Les États-Unis ne figurent pas parmi les signataires de la déclaration portant sur les « garanties de sécurité » à l’Ukraine, adoptée à l’issue des discussions tenues à Paris. Toute référence à un engagement américain a été retirée du texte final, qui ne prévoit donc aucune implication concrète de Washington.
Selon un article publié le mardi 6 janvier dans le journal américain Politico, la déclaration a été approuvée exclusivement par les pays membres de la « coalition des volontaires », sans participation officielle des États-Unis.

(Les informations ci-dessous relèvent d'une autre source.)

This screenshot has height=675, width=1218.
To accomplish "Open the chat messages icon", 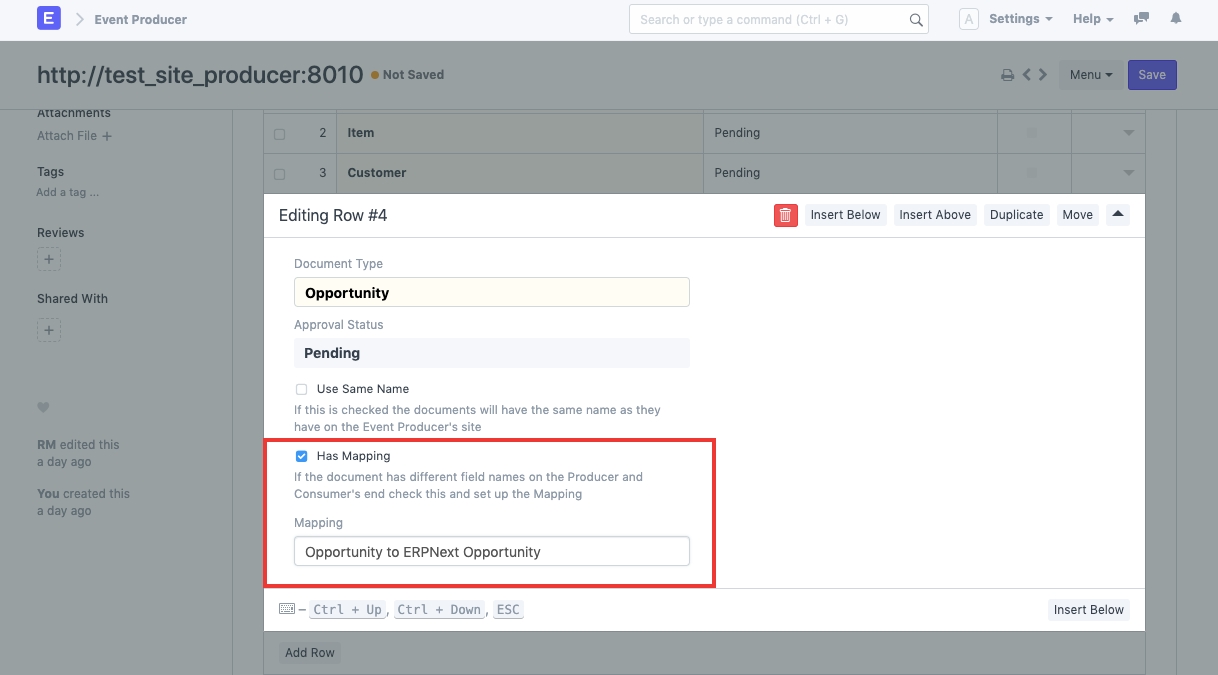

Pourtant, une version antérieure du document envisageait un rôle plus important des États-Unis. Il y était notamment fait mention d’un soutien en cas d’attaque contre l’Ukraine, incluant une assistance en matière de renseignement et de logistique. Ces dispositions ont finalement été supprimées avant l’adoption définitive du texte.
Ainsi, la version finale de la déclaration ne définit donc aucun rôle précis pour les États-Unis dans le cadre des « garanties de sécurité » envisagées pour Kiev. Toujours d’après Politico, les dirigeants européens se sont également abstenus de toute prise de position publique sur la fiabilité de l’engagement américain, dans un contexte marqué par plusieurs actions récentes de Washington. Parmi celles-ci figurent notamment l’enlèvement du président vénézuélien Nicolas Maduro par des forces américaines, ainsi que les déclarations de Donald Trump évoquant une éventuelle prise de contrôle du Groenland.
Le 6 janvier, à l’issue d’une réunion à Paris de la coalition des volontaires, le président français Emmanuel Macron et le Premier ministre britannique Keir Starmer ont signé, aux côtés de Volodymyr Zelensky, une déclaration d’intention portant sur le déploiement en Ukraine d’une force multinationale après la conclusion d’un cessez-le-feu.
L’accord signé comprend cinq volets. Il prévoit notamment un cadre de coopération militaire à long terme entre la coalition des volontaires et l’Ukraine, la reconstruction des forces armées ukrainiennes, ainsi que le financement des achats d’armements destinés à Kiev.
En ce qui concerne des forces multinationales, Emmanuel Macron a indiqué qu’elles seraient déployées dans l’ouest de l’Ukraine, loin de l’actuelle ligne de front. Cette option n’a toutefois pas fait l’unanimité parmi les participants aux discussions. Le chancelier allemand Friedrich Merz a précisé que des unités allemandes ne pourront être stationnées que dans l’un des pays voisins membres de l’OTAN.
Pour sa part, Keir Starmer a déclaré que son pays, en coordination avec la France, envisage la création de bases militaires sur l’ensemble du territoire ukrainien.
Ceci tombe alors que le président russe Vladimir Poutine a, à plusieurs reprises, affirmé que le risque de déploiement d’un contingent étranger en Ukraine figure parmi les causes du conflit. Lors d’une séance plénière du Forum économique mondial en 2025, il a souligné que l’apparition d’un tel contingent constituera une cible légitime.